AI Insight
Researchers at Kanazawa University and Diamond and Carbon Applications have developed a new buried-growth process for creating nitrogen-vacancy (NV) centers in diamond with controlled positioning and orientation in two-dimensional arrays. The method uses microwave plasma chemical vapor deposition combined with nitrogen-radical selective etching, which simultaneously strengthens metal masks through nitridation, allowing both etching and growth steps to occur in a single continuous process. This advancement enables precise fabrication of diamond qubits, which are quantum defects used in quantum computing and sensing applications.
Why it matters
This technique could significantly improve the scalability and manufacturing precision of diamond-based quantum devices. Controlled arrays of NV centers are essential for developing practical quantum computers, quantum sensors, and quantum communication networks, making this process a potential enabler for commercial quantum technologies.

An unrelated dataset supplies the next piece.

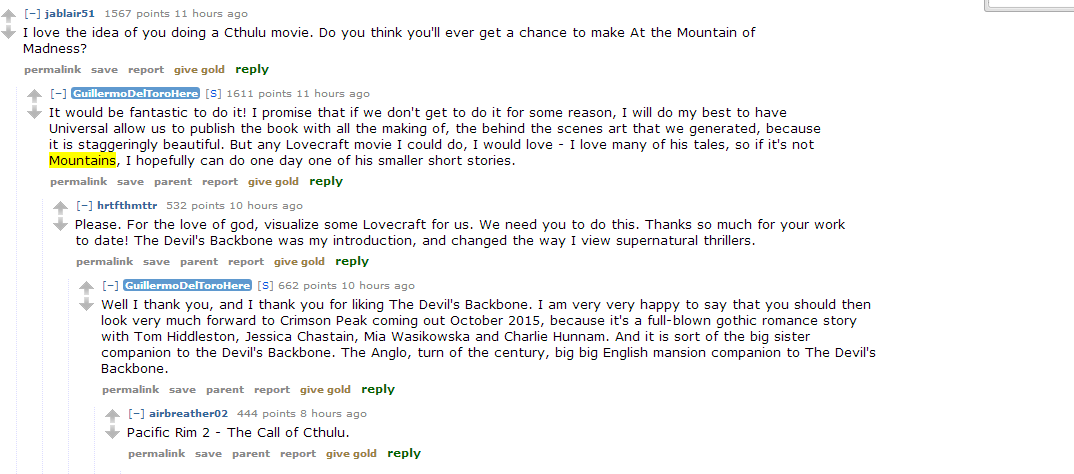Screen dimensions: 1074x474
Task: Collapse airbreather02's comment
Action: click(136, 414)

Researchers at Kanazawa University, in collaboration with Diamond and Carbon Applications (Germany), have developed a buried-growth process for nitrogen–vacancy (NV) centers in diamond using microwave plasma chemical vapor deposition (MPCVD). By employing nitrogen-radical selective etching, which simultaneously enhances metal-mask durability through nitridation, the team enabled a continuous etching–growth sequence within a single MPCVD process.